DATA EXCERPTS:
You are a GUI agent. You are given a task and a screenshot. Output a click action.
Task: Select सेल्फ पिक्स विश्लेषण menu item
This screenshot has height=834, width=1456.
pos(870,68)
---
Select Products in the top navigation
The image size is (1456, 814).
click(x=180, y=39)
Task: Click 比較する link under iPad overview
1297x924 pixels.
---
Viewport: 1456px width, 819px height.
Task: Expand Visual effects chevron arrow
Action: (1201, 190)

TASK REQUIREMENTS:
Please copy the lines above from the line with "Task: Click 比較する link under iPad overview" up to and including the line with "1297x924 pixels.", exactly as written and with nothing else.

WORKED SOLUTION:
Task: Click 比較する link under iPad overview
1297x924 pixels.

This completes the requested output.